Community is at the core of everything, but the house and ballroom scenes also nurture Black and brown queer youth, get them the resources they need, and teach them valuable skills about living in the world as a queer person of color.

“Ballroom has always been a connection to a greater purpose in my gay lifetime,” said Lestat Princeton, founder of the House of Princeton and an early contributor to the Seattle ballroom scene. 

Kiki scenes especially were created to engage LGBTQ+ youth and bring them into nonprofit spaces dedicated to health equity, HIV and AIDS resources, and other safety and equity concerns. 

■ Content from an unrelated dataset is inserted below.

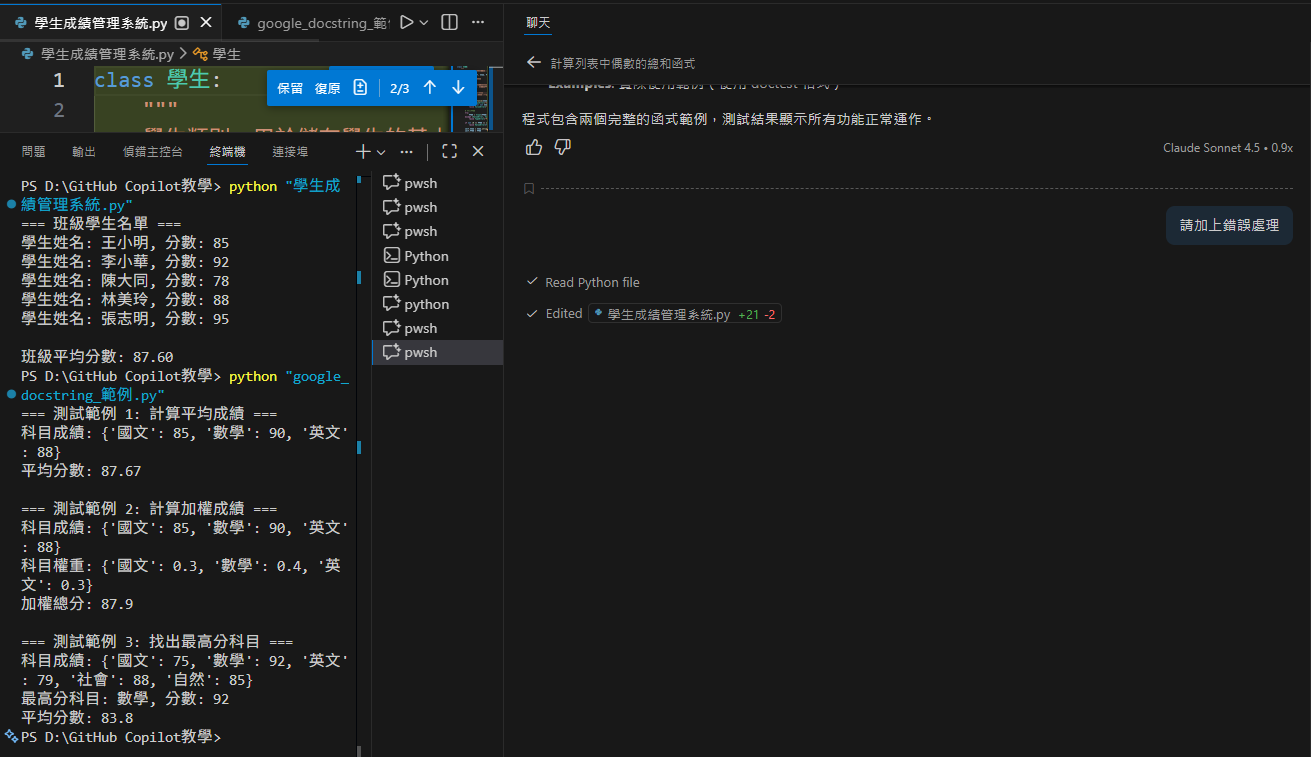The image size is (1311, 757).
Task: Run the Python file with play button
Action: pyautogui.click(x=406, y=22)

“Being people of color but also queer people and trans people and gender nonconforming people, we’re not as respected and as seen,” said Tiana Monet. “I teach my kids, walk into the room like you own the room. Not to say you’re better than anyone, but you have to be able to understand there’s a place for you in this world and it’s what you make of it.”

Ballroom’s realness category reflects the serious issue of safety for trans people of color. The category typically judges competitors on their ability to “pass” as different gender identities like cisgender female, drag queen, trans male.

It originated to emphasize the unfortunate necessity of “passing” for trans men and women who were (and still are) often met with discrimination, physical violence and even death if they do not pass as cisgendered (someone whose gender identity corresponds with their sex assigned at birth). 


“These skills and categories in ballroom, they’re not just stuff for trophies. These are ways of life and ways to maneuver in the real world, in the straight world,” said Tiana Monet. 

Space for self-expression

Three butterfly-shaped mirrors decorated Michael Saunders’ chest, accenting the all-black costume he wore at the Haunted Nights ball. The butterflies are an homage to his mother’s “Black butterfly” persona, which she adapted as she learned to embrace her dark skin. It’s a symbol she handed down to Saunders. 

The mirrors, said Saunders, a member of the House of Monet, were a nod to the “ethereal beings” theme of one of the categories at the ball, and they demonstrate what he sees as his purpose in life — “to serve people” and “to be a reflection of what other people need.”

For many, ballroom is a place where they can be themselves and celebrate aspects of themselves that are often denigrated by society. 

“When I walk, I’m being witnessed in my truest self,” said Dannis Thompson, a co-founder of the House of Boba. “It’s very empowering for me to know that people are looking at me for what is actually me and not the façade that I put up in the cis-heteronormative world. I’m being witnessed without any effort from me to put up a front. I feel very safe, I feel very held by community.” 

The community in Seattle includes many who identify as nonbinary and gender nonconforming, and a desire to extend the joys of self-expression to everyone in the ballroom is creating new conversations in the ballroom scene. 


At the Haunted Nights ball in October, host Kurt Ragin (known as Julian Lanvin in the ballroom scene) was happily surprised when participants called for the impromptu addition of a realness category for nonbinary competitors. 

“We had to recognize the people who exist in that space,” said Lanvin. “It was an educational moment for the commentators, the judges and the audience.”

While Seattle is ahead of the game on nonbinary inclusion, the scene here is still small and new compared with other cities. 

“The PNW has a reputation of being progressive,” Wallace said. “But that progressiveness has a slant if you’re Black and brown.” 

That’s why the ballroom scene here is so important, Thompson says. 

“It’s about teaching ourselves to accept ourselves,” they said. “We didn’t know we could express ourselves in this way and be accepted.”